- _Check your understanding_:
1. In the rebirth essay, what does the writer compare the diagnosis of cancer and its treatment to?
2. Duplicate the stretch of the rebirth essay from "It's after treatment" through "no going back.".
3. Go on with the rebirth essay from the point where it stops.

- _Document excerpt_:
================================

Rebirth

Spring has sprung—Easter and Passover are upon us; the earth is waking up and trees are coming alive. For me, this time of year is a time for rebirth and renewal. This spring is especially lovely because I just became an uncle too (P.S. Congratulations to my sister, Maerica, and her husband, Brian, and my new nephew!).

This season also reminds me of the journey my own patients take. I like to describe the diagnosis of cancer and its treatment as analogous to an unplanned train ride. No, you may not have wanted to get on that train, but now that you're on board, there's little choice but to go along for the ride. Treatment, I say, is like entering a tunnel—it might be a dark and long tunnel, but no one travels through it alone, and yes, there is a light at the end of this tunnel. In my analogy, I am the conductor—my job is to take tickets and ensure the trip goes as smoothly as possible.

What does spring have to do with this? Well, it isn't the train ride itself that reminds me of spring, but what happens after the tunnel ends. When the train stops and patients get off the train—that's what reminds me of spring; it is the discovery of life after cancer, which, as best exemplified by my friend Dr. Anne Katz, is also called the "new normal."

It's after treatment has ended that I marvel at how alive some patients are. It's as if they have discovered the mystery of life—of just how precious life really is. I marvel at those who see remission as a rebirth; discover their inner strength, and, as a result, begin to face circumstances they had previously ignored or been unwilling to face before cancer. Whether it be changes in relationships, jobs, or personal circumstances, some patients seem to treat the end of cancer therapy (and the new normal) as a gift not to be taken for granted. At the end of adjuvant treatment, one thing is almost universally true—after it's over, there is no going back.

================================

(Saved data entries)
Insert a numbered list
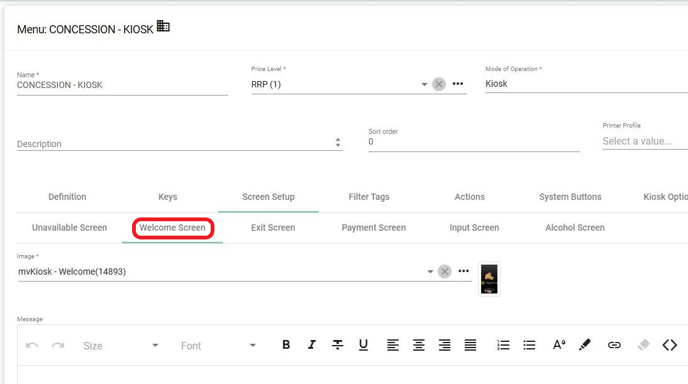The height and width of the screenshot is (384, 688). pos(503,344)
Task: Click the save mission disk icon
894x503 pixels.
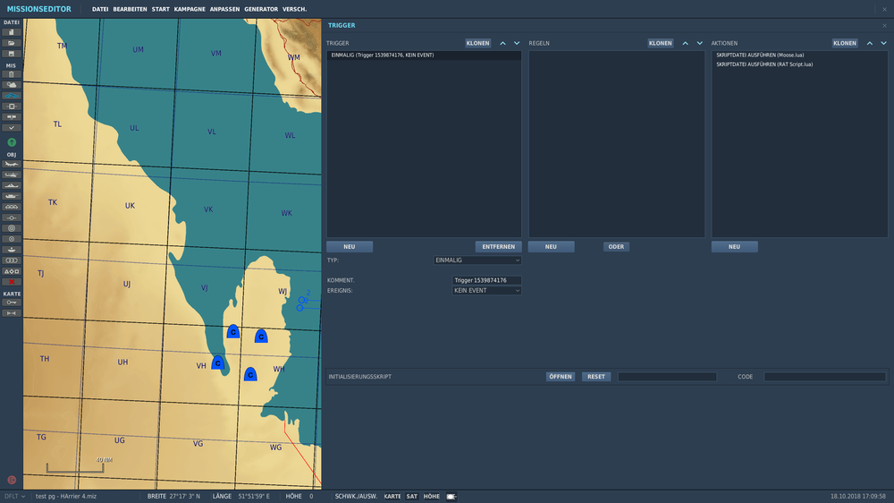Action: pos(12,54)
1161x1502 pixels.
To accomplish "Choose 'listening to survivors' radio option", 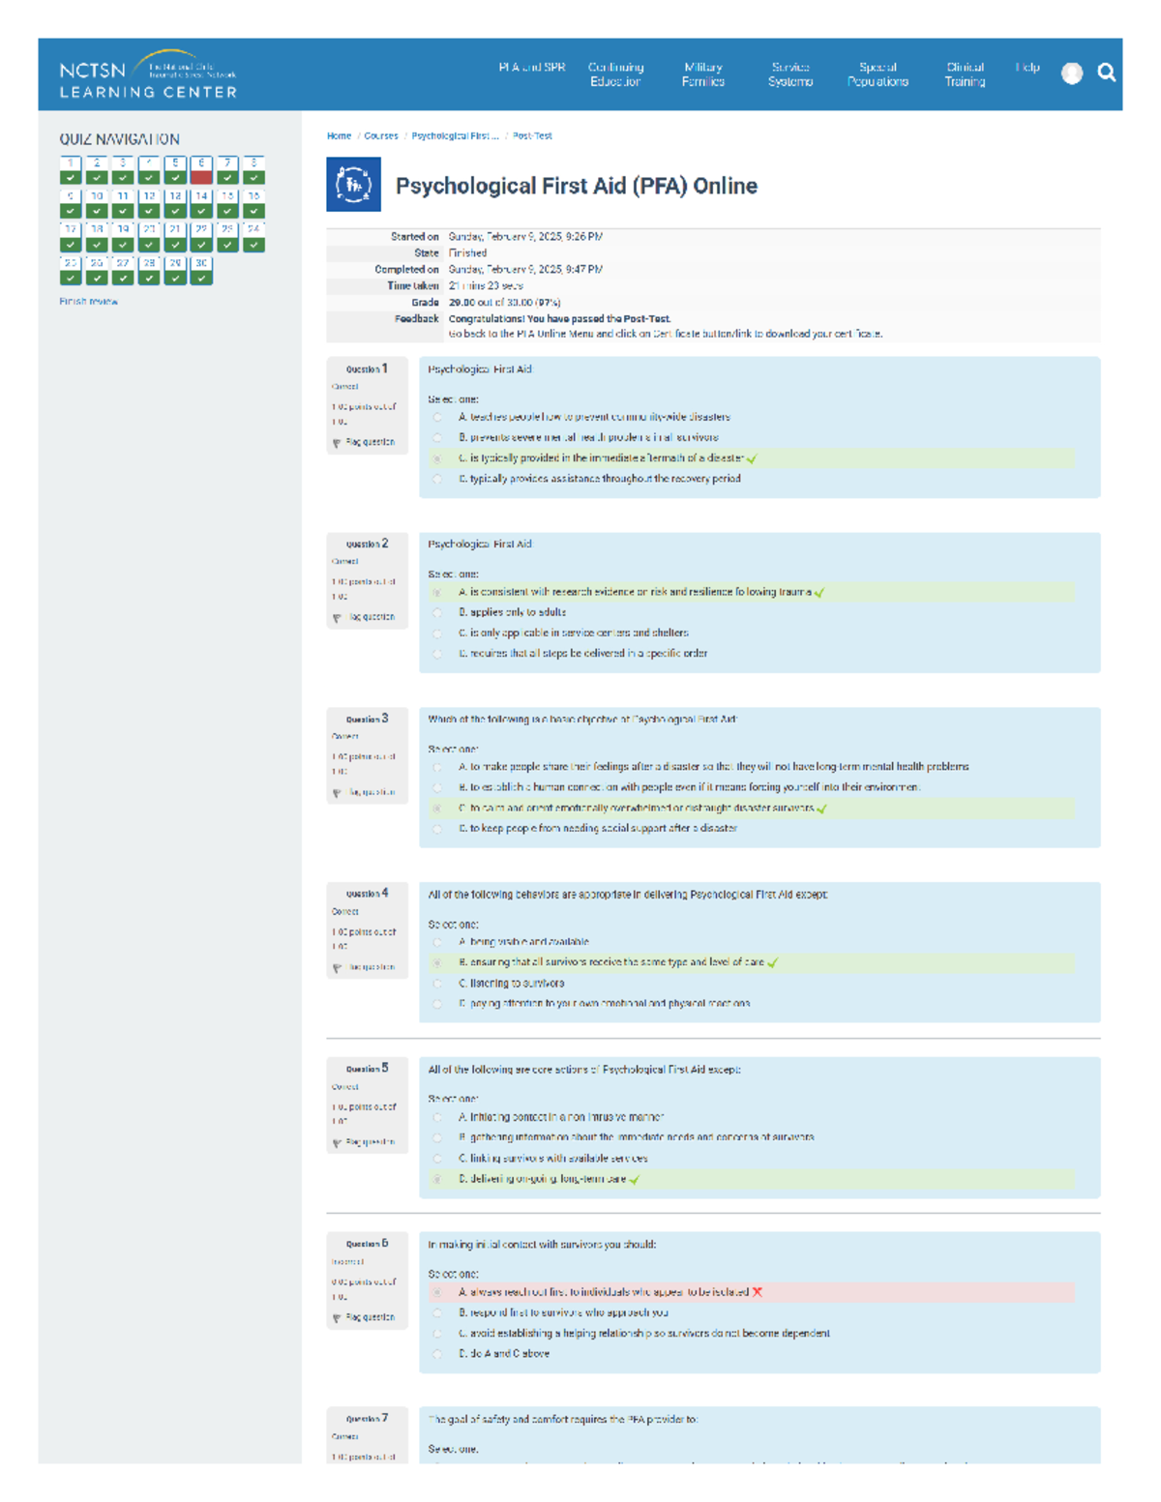I will (x=437, y=984).
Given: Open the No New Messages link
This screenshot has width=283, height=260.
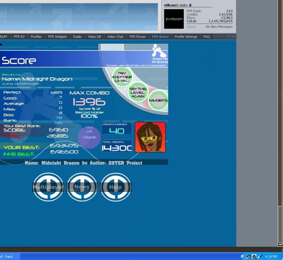Looking at the screenshot, I should pos(219,27).
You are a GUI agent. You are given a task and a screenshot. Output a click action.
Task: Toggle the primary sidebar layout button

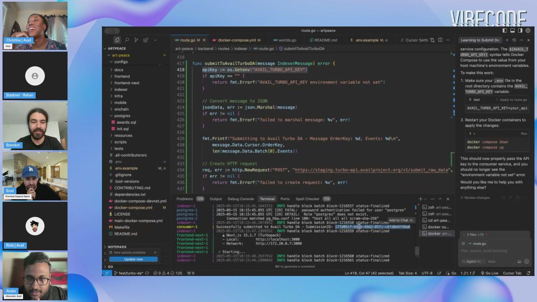click(505, 31)
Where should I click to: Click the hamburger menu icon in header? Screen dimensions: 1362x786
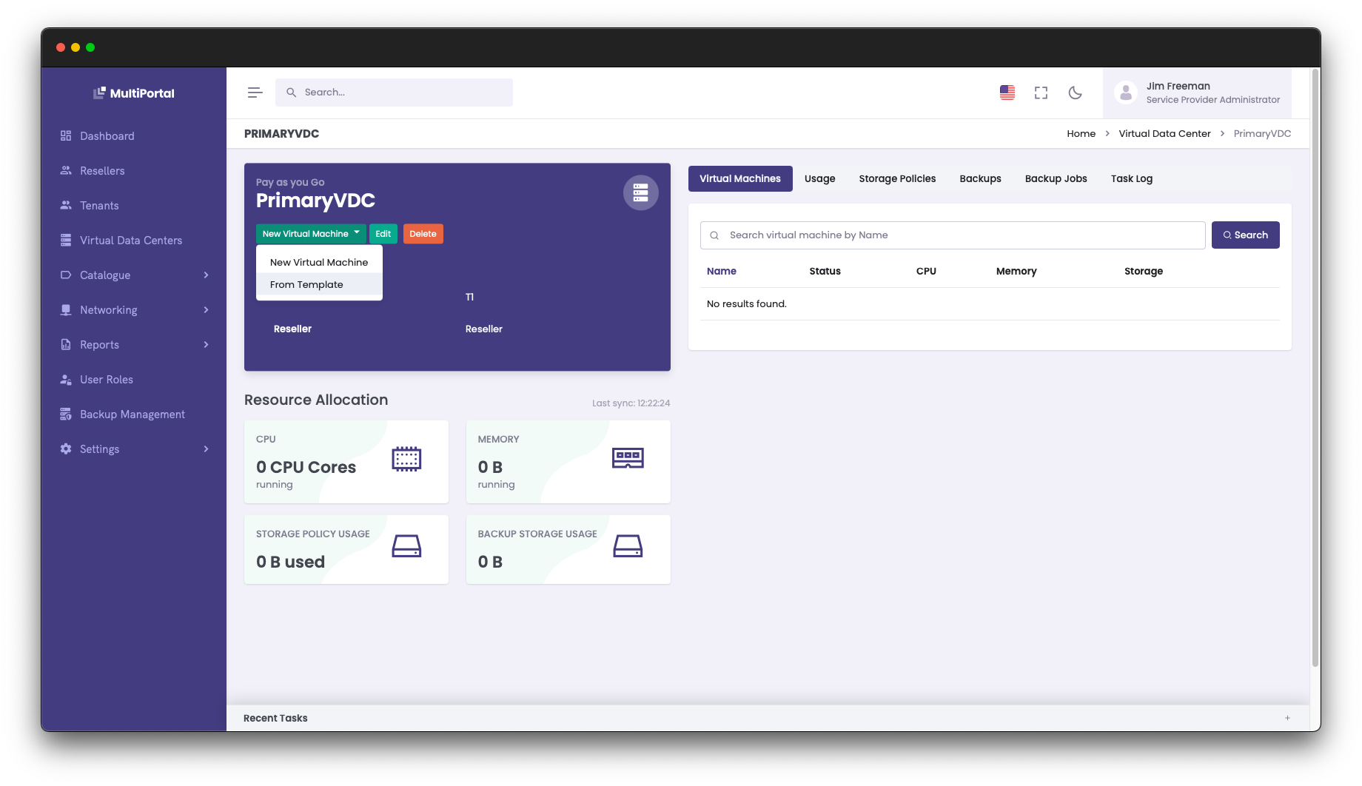255,93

================================

- _Answers to the exercises_:
1. An unplanned train ride.

2.
It's after treatment has ended that I marvel at how alive some patients are. It's as if they have discovered the mystery of life—of just how precious life really is. I marvel at those who see remission as a rebirth; discover their inner strength, and, as a result, begin to face circumstances they had previously ignored or been unwilling to face before cancer. Whether it be changes in relationships, jobs, or personal circumstances, some patients seem to treat the end of cancer therapy (and the new normal) as a gift not to be taken for granted. At the end of adjuvant treatment, one thing is almost universally true—after it's over, there is no going back.

3.
Somehow, I don't think this experience is unique to patients who have faced cancer. I think it is one shared by anyone touched by a potentially fatal illness. I saw my own father go through quite a similar rebirth after his first major heart attack. Upon recovery he left the job he hated, quit the vices that likely attributed to his heart disease, and rediscovered us—his kids and his wife. Many years later he would continue to celebrate the day he had his first heart attack as a second "birthday."

With Easter approaching and spring upon us, I hope that all cancer survivors discover their strength to face the future with arms wide open, ready to embrace it, without fear of recurrence and of what the future might hold. I often say that the strongest people I know are the ones who walk into my clinic each day. For me, they are the only proof that I need that the human spirit cannot be broken. 

Happy Easter and Happy Passover, everyone!